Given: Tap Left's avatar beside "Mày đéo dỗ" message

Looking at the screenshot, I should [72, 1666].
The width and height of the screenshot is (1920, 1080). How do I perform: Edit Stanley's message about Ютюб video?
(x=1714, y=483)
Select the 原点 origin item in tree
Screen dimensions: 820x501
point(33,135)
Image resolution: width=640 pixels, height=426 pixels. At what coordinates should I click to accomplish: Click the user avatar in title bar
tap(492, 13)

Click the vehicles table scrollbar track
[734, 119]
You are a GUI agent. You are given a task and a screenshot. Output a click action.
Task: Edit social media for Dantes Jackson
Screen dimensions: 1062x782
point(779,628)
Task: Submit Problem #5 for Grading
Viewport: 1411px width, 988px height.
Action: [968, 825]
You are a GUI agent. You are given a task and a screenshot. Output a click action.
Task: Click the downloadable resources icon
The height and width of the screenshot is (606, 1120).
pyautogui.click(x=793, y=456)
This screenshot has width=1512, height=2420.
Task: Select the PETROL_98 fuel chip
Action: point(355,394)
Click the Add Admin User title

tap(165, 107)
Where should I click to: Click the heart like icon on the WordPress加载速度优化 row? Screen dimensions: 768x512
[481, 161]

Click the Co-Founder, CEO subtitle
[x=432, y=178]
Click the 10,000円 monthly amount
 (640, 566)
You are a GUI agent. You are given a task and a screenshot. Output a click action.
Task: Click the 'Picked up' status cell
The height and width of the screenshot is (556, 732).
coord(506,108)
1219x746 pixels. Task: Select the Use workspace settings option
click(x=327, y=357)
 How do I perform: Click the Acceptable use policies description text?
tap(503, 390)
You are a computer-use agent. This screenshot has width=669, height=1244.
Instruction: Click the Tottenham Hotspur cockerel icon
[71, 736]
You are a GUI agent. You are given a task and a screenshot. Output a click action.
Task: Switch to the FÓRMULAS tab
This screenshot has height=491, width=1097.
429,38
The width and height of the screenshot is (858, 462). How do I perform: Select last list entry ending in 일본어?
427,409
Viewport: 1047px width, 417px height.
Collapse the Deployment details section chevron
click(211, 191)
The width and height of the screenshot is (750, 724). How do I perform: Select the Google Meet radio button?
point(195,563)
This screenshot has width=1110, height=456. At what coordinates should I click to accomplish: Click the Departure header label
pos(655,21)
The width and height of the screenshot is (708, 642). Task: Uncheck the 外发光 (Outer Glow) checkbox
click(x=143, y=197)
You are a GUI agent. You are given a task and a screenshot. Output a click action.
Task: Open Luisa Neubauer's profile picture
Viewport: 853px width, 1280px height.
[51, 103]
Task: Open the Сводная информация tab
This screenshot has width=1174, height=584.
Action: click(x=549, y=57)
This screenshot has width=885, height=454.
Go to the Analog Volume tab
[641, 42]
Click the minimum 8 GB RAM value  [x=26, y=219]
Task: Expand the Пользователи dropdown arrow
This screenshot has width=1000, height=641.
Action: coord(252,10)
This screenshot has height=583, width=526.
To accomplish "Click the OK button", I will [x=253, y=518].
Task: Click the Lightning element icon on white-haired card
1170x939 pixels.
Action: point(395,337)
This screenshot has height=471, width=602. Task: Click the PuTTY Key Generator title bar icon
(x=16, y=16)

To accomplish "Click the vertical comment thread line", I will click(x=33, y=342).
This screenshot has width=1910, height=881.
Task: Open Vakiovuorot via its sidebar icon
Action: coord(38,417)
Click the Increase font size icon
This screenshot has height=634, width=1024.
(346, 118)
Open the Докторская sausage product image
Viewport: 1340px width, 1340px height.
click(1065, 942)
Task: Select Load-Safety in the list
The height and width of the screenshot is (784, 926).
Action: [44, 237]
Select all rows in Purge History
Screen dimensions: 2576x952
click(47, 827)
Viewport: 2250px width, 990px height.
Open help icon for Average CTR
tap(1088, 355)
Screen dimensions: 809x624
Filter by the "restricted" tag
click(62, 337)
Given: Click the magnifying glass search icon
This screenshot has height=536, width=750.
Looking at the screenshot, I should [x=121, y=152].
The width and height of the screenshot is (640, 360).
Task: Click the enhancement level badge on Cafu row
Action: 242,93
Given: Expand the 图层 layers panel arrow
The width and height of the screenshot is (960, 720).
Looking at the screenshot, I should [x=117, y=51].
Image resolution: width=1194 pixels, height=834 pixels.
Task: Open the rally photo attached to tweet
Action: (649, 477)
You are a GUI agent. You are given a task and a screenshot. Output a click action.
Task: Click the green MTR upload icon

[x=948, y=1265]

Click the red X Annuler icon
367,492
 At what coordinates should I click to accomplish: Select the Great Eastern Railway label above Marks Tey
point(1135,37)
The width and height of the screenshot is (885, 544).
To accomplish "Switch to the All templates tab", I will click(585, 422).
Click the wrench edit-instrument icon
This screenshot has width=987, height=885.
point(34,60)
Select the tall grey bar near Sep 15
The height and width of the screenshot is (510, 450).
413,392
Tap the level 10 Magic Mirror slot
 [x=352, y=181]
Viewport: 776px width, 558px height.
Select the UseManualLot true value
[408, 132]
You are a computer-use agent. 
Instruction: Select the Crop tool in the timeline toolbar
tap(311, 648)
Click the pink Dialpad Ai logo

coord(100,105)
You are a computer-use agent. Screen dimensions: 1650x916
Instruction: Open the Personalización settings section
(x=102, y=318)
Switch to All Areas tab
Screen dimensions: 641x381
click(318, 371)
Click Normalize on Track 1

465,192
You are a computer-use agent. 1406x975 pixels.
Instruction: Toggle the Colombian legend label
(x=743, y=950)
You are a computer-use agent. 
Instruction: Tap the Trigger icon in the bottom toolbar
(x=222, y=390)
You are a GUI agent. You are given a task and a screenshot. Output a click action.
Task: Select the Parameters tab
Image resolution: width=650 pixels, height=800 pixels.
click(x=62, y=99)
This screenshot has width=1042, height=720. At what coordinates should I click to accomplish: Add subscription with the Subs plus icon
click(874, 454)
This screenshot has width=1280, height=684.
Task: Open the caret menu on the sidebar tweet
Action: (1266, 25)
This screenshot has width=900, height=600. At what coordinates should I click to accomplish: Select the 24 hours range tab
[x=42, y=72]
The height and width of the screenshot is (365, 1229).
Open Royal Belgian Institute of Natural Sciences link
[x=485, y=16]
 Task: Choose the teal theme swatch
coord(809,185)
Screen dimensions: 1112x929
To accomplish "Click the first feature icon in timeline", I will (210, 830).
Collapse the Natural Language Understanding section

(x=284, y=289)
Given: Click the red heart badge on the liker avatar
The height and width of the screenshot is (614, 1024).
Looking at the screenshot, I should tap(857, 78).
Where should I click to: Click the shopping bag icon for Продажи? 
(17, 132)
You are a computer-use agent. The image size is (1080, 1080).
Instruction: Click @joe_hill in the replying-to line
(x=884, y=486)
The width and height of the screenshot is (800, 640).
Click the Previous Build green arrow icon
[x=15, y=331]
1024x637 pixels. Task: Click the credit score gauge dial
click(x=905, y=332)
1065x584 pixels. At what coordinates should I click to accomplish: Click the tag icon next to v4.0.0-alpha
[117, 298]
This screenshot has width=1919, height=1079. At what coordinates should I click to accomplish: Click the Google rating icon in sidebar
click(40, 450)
+===+
Required action: A verbatim repeat of all the entries above is the required answer.

Exercise output:
Given: Tap Left's avatar beside "Mày đéo dỗ" message

Looking at the screenshot, I should [72, 1666].
The width and height of the screenshot is (1920, 1080). How do I perform: Edit Stanley's message about Ютюб video?
(x=1714, y=483)
Select the 原点 origin item in tree
Screen dimensions: 820x501
point(33,135)
Image resolution: width=640 pixels, height=426 pixels. At what coordinates should I click to accomplish: Click the user avatar in title bar
tap(492, 13)

Click the vehicles table scrollbar track
[734, 119]
You are a GUI agent. You are given a task and a screenshot. Output a click action.
Task: Edit social media for Dantes Jackson
Screen dimensions: 1062x782
point(779,628)
Task: Submit Problem #5 for Grading
Viewport: 1411px width, 988px height.
Action: [968, 825]
You are a GUI agent. You are given a task and a screenshot. Output a click action.
Task: Click the downloadable resources icon
The height and width of the screenshot is (606, 1120).
pyautogui.click(x=793, y=456)
This screenshot has width=1512, height=2420.
Task: Select the PETROL_98 fuel chip
Action: point(355,394)
Click the Add Admin User title

tap(165, 107)
Where should I click to: Click the heart like icon on the WordPress加载速度优化 row? Screen dimensions: 768x512
[481, 161]

Click the Co-Founder, CEO subtitle
[x=432, y=178]
Click the 10,000円 monthly amount
 (640, 566)
You are a GUI agent. You are given a task and a screenshot. Output a click action.
Task: Click the 'Picked up' status cell
The height and width of the screenshot is (556, 732).
coord(506,108)
1219x746 pixels. Task: Select the Use workspace settings option
click(x=327, y=357)
 How do I perform: Click the Acceptable use policies description text?
tap(503, 390)
You are a computer-use agent. This screenshot has width=669, height=1244.
Instruction: Click the Tottenham Hotspur cockerel icon
[71, 736]
You are a GUI agent. You are given a task and a screenshot. Output a click action.
Task: Switch to the FÓRMULAS tab
This screenshot has height=491, width=1097.
429,38
The width and height of the screenshot is (858, 462). How do I perform: Select last list entry ending in 일본어?
427,409
Viewport: 1047px width, 417px height.
Collapse the Deployment details section chevron
click(211, 191)
The width and height of the screenshot is (750, 724). How do I perform: Select the Google Meet radio button?
point(195,563)
This screenshot has width=1110, height=456. At what coordinates should I click to accomplish: Click the Departure header label
pos(655,21)
The width and height of the screenshot is (708, 642). Task: Uncheck the 外发光 (Outer Glow) checkbox
click(x=143, y=197)
You are a GUI agent. You are given a task and a screenshot. Output a click action.
Task: Open Luisa Neubauer's profile picture
Viewport: 853px width, 1280px height.
[51, 103]
Task: Open the Сводная информация tab
This screenshot has width=1174, height=584.
Action: click(x=549, y=57)
This screenshot has width=885, height=454.
Go to the Analog Volume tab
[641, 42]
Click the minimum 8 GB RAM value  [x=26, y=219]
Task: Expand the Пользователи dropdown arrow
This screenshot has width=1000, height=641.
Action: coord(252,10)
This screenshot has height=583, width=526.
To accomplish "Click the OK button", I will [x=253, y=518].
Task: Click the Lightning element icon on white-haired card
1170x939 pixels.
Action: point(395,337)
This screenshot has height=471, width=602. Task: Click the PuTTY Key Generator title bar icon
(x=16, y=16)

To accomplish "Click the vertical comment thread line", I will click(x=33, y=342).
This screenshot has width=1910, height=881.
Task: Open Vakiovuorot via its sidebar icon
Action: coord(38,417)
Click the Increase font size icon
This screenshot has height=634, width=1024.
(346, 118)
Open the Докторская sausage product image
Viewport: 1340px width, 1340px height.
click(1065, 942)
Task: Select Load-Safety in the list
The height and width of the screenshot is (784, 926).
Action: [44, 237]
Select all rows in Purge History
Screen dimensions: 2576x952
click(47, 827)
Viewport: 2250px width, 990px height.
Open help icon for Average CTR
tap(1088, 355)
Screen dimensions: 809x624
Filter by the "restricted" tag
click(62, 337)
Given: Click the magnifying glass search icon
This screenshot has height=536, width=750.
Looking at the screenshot, I should [x=121, y=152].
The width and height of the screenshot is (640, 360).
Task: Click the enhancement level badge on Cafu row
Action: 242,93
Given: Expand the 图层 layers panel arrow
The width and height of the screenshot is (960, 720).
Looking at the screenshot, I should [x=117, y=51].
Image resolution: width=1194 pixels, height=834 pixels.
Task: Open the rally photo attached to tweet
Action: (649, 477)
You are a GUI agent. You are given a task and a screenshot. Output a click action.
Task: Click the green MTR upload icon

[x=948, y=1265]

Click the red X Annuler icon
367,492
 At what coordinates should I click to accomplish: Select the Great Eastern Railway label above Marks Tey
point(1135,37)
The width and height of the screenshot is (885, 544).
To accomplish "Switch to the All templates tab", I will click(585, 422).
Click the wrench edit-instrument icon
This screenshot has width=987, height=885.
point(34,60)
Select the tall grey bar near Sep 15
The height and width of the screenshot is (510, 450).
413,392
Tap the level 10 Magic Mirror slot
 [x=352, y=181]
Viewport: 776px width, 558px height.
Select the UseManualLot true value
[408, 132]
You are a computer-use agent. 
Instruction: Select the Crop tool in the timeline toolbar
tap(311, 648)
Click the pink Dialpad Ai logo

coord(100,105)
You are a computer-use agent. Screen dimensions: 1650x916
Instruction: Open the Personalización settings section
(x=102, y=318)
Switch to All Areas tab
Screen dimensions: 641x381
click(318, 371)
Click Normalize on Track 1

465,192
You are a computer-use agent. 1406x975 pixels.
Instruction: Toggle the Colombian legend label
(x=743, y=950)
You are a computer-use agent. 
Instruction: Tap the Trigger icon in the bottom toolbar
(x=222, y=390)
You are a GUI agent. You are given a task and a screenshot. Output a click action.
Task: Select the Parameters tab
Image resolution: width=650 pixels, height=800 pixels.
click(x=62, y=99)
This screenshot has width=1042, height=720. At what coordinates should I click to accomplish: Add subscription with the Subs plus icon
click(874, 454)
This screenshot has width=1280, height=684.
Task: Open the caret menu on the sidebar tweet
Action: (1266, 25)
This screenshot has width=900, height=600. At what coordinates should I click to accomplish: Select the 24 hours range tab
[x=42, y=72]
The height and width of the screenshot is (365, 1229).
Open Royal Belgian Institute of Natural Sciences link
[x=485, y=16]
 Task: Choose the teal theme swatch
coord(809,185)
Screen dimensions: 1112x929
To accomplish "Click the first feature icon in timeline", I will (210, 830).
Collapse the Natural Language Understanding section

(x=284, y=289)
Given: Click the red heart badge on the liker avatar
The height and width of the screenshot is (614, 1024).
Looking at the screenshot, I should tap(857, 78).
Where should I click to: Click the shopping bag icon for Продажи? 
(17, 132)
You are a computer-use agent. The image size is (1080, 1080).
Instruction: Click @joe_hill in the replying-to line
(x=884, y=486)
The width and height of the screenshot is (800, 640).
Click the Previous Build green arrow icon
[x=15, y=331]
1024x637 pixels. Task: Click the credit score gauge dial
click(x=905, y=332)
1065x584 pixels. At what coordinates should I click to accomplish: Click the tag icon next to v4.0.0-alpha
[117, 298]
This screenshot has width=1919, height=1079. At what coordinates should I click to accomplish: Click the Google rating icon in sidebar
click(40, 450)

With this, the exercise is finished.